"What if I were Romeo in black jeans?"
... Michael Penn
Recently my life changed. The business I'd been in and around for most
of the last four decades changed. A lot like that happens in and around
tech. But this wasn't a simple transition. This was a
major shift, a break with the past, no longer business as usual,
no longer the way we do things around here because that's the way
we've always done things around here.
I had to adapt financially, which I did. It was quite a challenge
actually, one which I found I enjoyed more than I realized I would.

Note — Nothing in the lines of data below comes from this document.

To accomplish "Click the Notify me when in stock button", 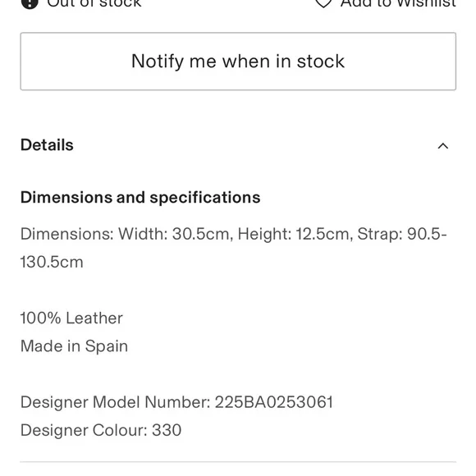I will point(238,62).
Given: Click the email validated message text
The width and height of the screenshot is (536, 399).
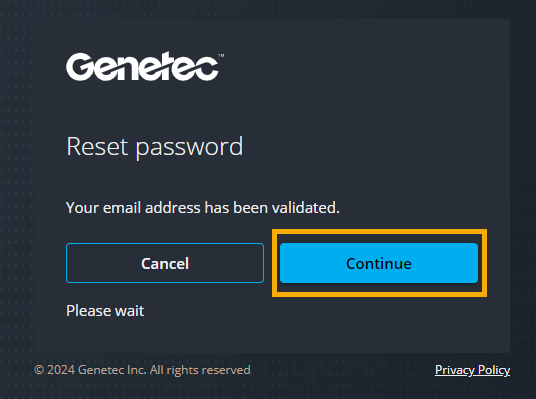Looking at the screenshot, I should [x=203, y=208].
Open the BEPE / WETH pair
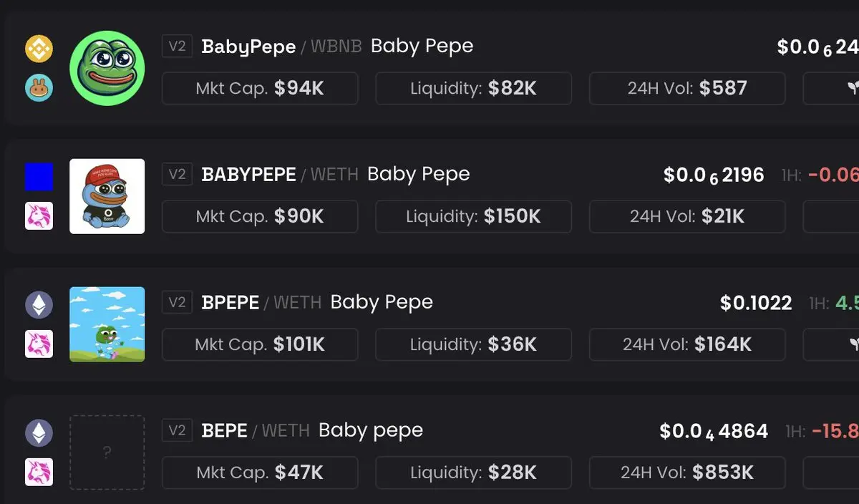Image resolution: width=859 pixels, height=504 pixels. (255, 430)
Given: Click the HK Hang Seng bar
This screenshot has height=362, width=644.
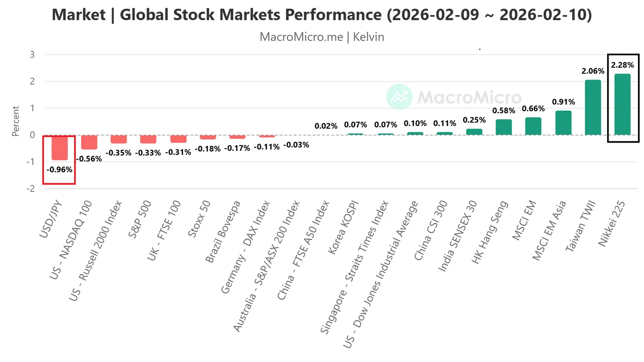Looking at the screenshot, I should (x=504, y=127).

Rather than making any purchase I wanted without question, I noticed I
was asking, more and more, "Is this purchase really necessary?". And in
the face of that new discrimination, I noticed something I had never
noticed before. I noticed how I often spend in the same
way I may eat ice cream at midnight: to fill some hole. There's
no saying what that hole is. It's too swathed in pea
soup to articulate anyway. But that's why I (when I do, from
time to time) spend ... or eat ice cream at midnight. If I curtail
spending like that, or eating ice cream at midnight, I get to confront
the hole.
I also moved. I'd always wanted to live in, for want of a better word,
a wild environment. Now, in the
Cowboy
Cottage,
I'm gladly dealing with dust in return for the severe scorched
earth pastures of the brutal California summer, home to
coyotes, horses, cows, deer, squirrels, too many bird species to
mention, jackrabbits, snakes, and the glorious natural alarm clock of
the sun breaking over the hills and pouring into my window. Here I get
to be cowboy writerpoet. This is
who I am
today. Coming from yesterday, this is whom I've morphed to
be. It's not really a change because I've changed myself
into something I already am.
Is it possible for me to change myself into something I'm not?

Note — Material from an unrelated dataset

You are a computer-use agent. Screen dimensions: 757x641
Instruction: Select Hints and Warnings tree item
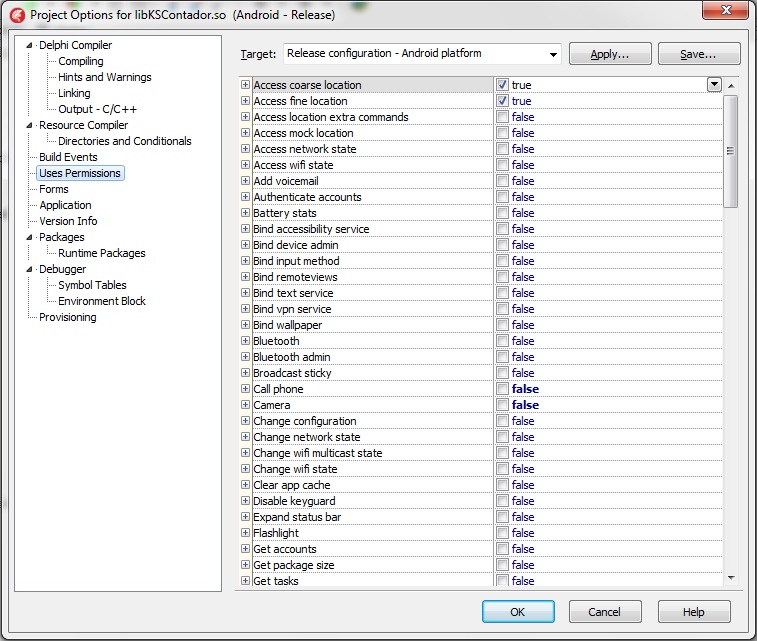tap(105, 77)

Smarter questions may be: should I? And if I did, what
point would there be? And for how long could I sustain it?
I'm clear I'm no longer going to change. I'll simply become whatever's
next for me to become. I can't change into someone I'm not. I can't
change into someone I'm not becoming anyway.
What if I were Zorro in a speedo? What if I were Casanova in a
habit? What if I were Clark Gable in a leotard? None of those work. The
contexts are inappropriate. They don't fit.
But what if I were Romeo in black jeans? Now that's
something ... That's a completely different proposition. I could be
Romeo in black jeans. That's an entirely new possibility.